The Man on Screen Playing His Own Death
HBO cast Andrews in The Wire season 5 as a character named Donnie — Omar’s old friend from Butchie’s crew. In the scene built on Andrews’ own documented jump, Andrews plays the man who gets shot in the head two seconds before Omar leaps. The real Donnie Andrews was alive when that episode aired in February of 2008, 22 years after he had made the jump that the scene was dramatizing.
Andrews met Fran Boyd — the same Fran Boyd whose Baltimore corner Simon and Burns had documented in their 1997 book The Corner — and married her on August 11, 2007, while The Wire‘s final season was in production. He started a foundation called Why Murder and spent his last seven years doing youth outreach in Baltimore schools. Sonja Sohn, who played Detective Kima Greggs on the show, worked extensively with him on the foundation.
Omar Little dies in season 5, episode 8. He is shot in a corner store by a child named Kennard.
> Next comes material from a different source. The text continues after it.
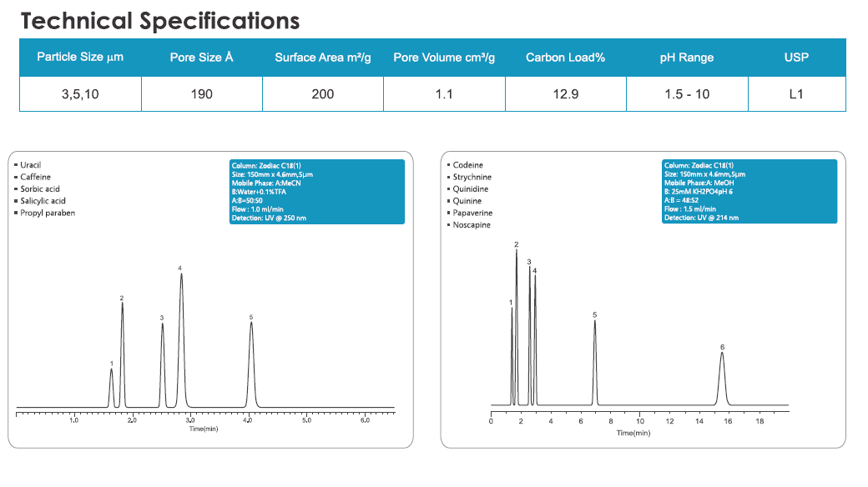Click the Time(min) label under the left chart
Screen dimensions: 868x487
[x=203, y=429]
The Wire kills him with no music and no warning, which is one of the most discussed editorial choices in the show’s run. Andrews lived. He died on December 13, 2012, in a New York hospital — an aortic dissection during emergency heart surgery. He was 58 years old.
The verbatim line he gave the Independent — the one about lead poisoning — never made it into a single line of dialogue on the show. Andrews said it to a British reporter in 2009, the year after The Wire‘s final season aired. There was nowhere left to put it. Larry Donnell Andrews lived another 26 years past the moment Hollywood used for his death. The 2008 forum wars over whether the leap broke The Wire‘s realism were arguing the wrong question. The jump was the most realistic thing in the entire fifth season. It was a primary source recreation of a thing that happened in West Baltimore in 1986, dramatized down from six stories to four. And the most quotable sentence of his life arrived twelve months too late to be spoken by Omar Little.